Wort der Bezirksbürgermeisterin
Steglitz-Zehlendorf Februar 2026

Erschienen in Gazette Steglitz und Zehlendorf Februar 2026

Liebe Leserinnen und Leser,
der Jahresbeginn hat unseren Bezirk vor eine Bewährungsprobe gestellt. In mehreren Ortsteilen von Steglitz-Zehlendorf kam es durch einen Anschlag zu einem unerwarteten und mehrtägigen Ausfall der Strom- und Heizungsversorgung. Viele Menschen in Lichterfelde, Zehlendorf, Schlachtensee, Nikolassee und Wannsee waren davon betroffen – plötzlich, ohne Vorwarnung und mit teils gravierenden Einschränkungen für den Alltag, die Gesundheit und das Sicherheitsgefühl.
Die kritische Infrastruktur konnte erst nach über 100 Stunden flächendeckend wieder stabil und funktionsfähig hergestellt werden. Dieser Vorfall hat uns eindrücklich vor Augen geführt, wie verletzlich moderne Lebenswirklichkeit sein kann und zugleich, wie unsere Gemeinschaft zusammensteht, wenn es darauf ankommt.

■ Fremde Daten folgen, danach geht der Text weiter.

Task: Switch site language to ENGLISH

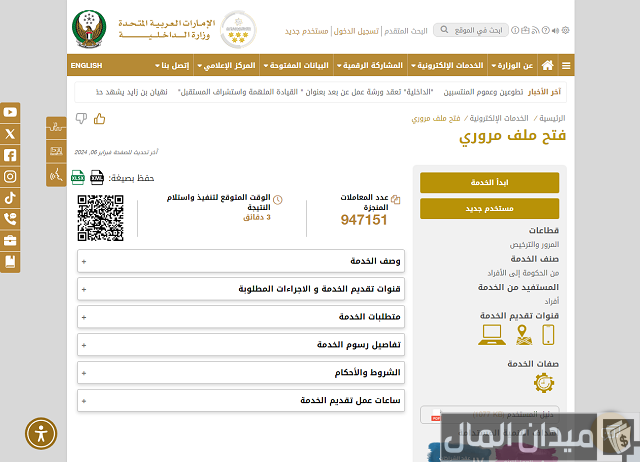Action: [86, 65]
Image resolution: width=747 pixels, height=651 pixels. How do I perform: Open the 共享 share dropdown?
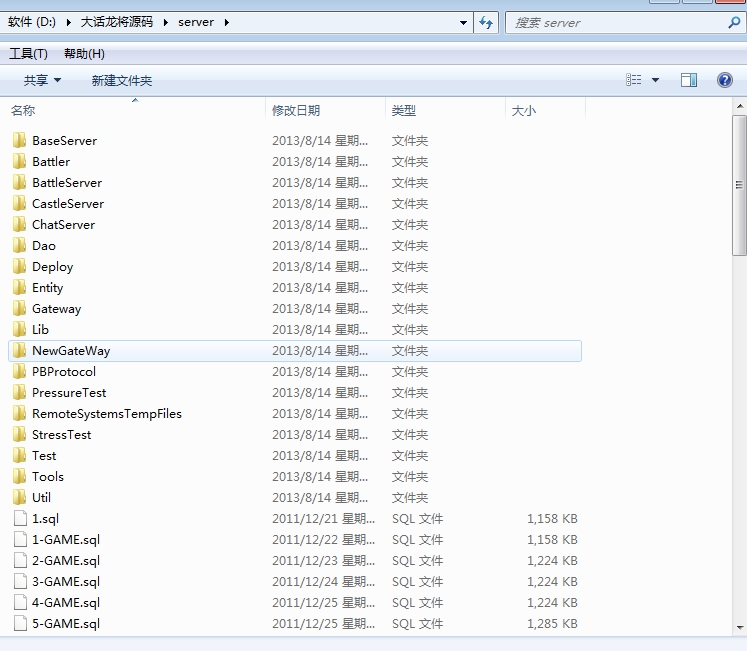(x=42, y=80)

Der Bürgersaal des Rathauses Zehlendorf sowie Sporthallen, die kurzfristig zu Notunterkünften umfunktioniert wurden, boten Schutz, Wärme und Orientierung. Täglich fanden dort mehrere hundert Menschen einen Ort zum Aufwärmen, zum Austausch und zum Innehalten. Es wurden warme Mahlzeiten ausgegeben, Strom und Wärme zur Verfügung gestellt. Viele haben in diesen Tagen erlebt, wie wertvoll einfache, verlässliche Strukturen sind und wie viel Halt sie geben können.
Ich danke von Herzen allen, die sich in dieser Zeit engagiert haben: den Mitarbeitenden des Bezirksamtes, den Hilfsorganisationen, der Bundeswehr, zahlreichen zivilgesellschaftlichen Initiativen, Kirchengemeinden, Sportvereinen, Unternehmen sowie unseren Nachbargemeinden und Partnerkommunen, die uns schnell und unbürokratisch unterstützt haben. Ebenso möchte ich aber auch den Berliner Bezirken danken, die uns nicht nur personell entlastet haben. Dieses Miteinander über Zuständigkeitsgrenzen hinweg war ein starkes Zeichen gelebter Solidarität.
Krisen sind stets mit Herausforderungen verbunden, aus denen wir kontinuierlich lernen. Wir werden die Abläufe sorgfältig auswerten, um unsere Strukturen weiter zu verbessern und den Katastrophenschutz in Bezirk und Land nachhaltig zu stärken.
Viele Menschen haben private Schlafplätze angeboten, Wärmestuben eingerichtet, einander unterstützt, nachbarschaftliche Fürsorge gezeigt und aufeinander geachtet. In der Kälte wurde spürbar, wie warm Solidarität sein kann. Steglitz-Zehlendorf hat bewiesen, dass Zusammenhalt nicht nur ein Wort ist, sondern eine gelebte Haltung. Dafür danke ich Ihnen.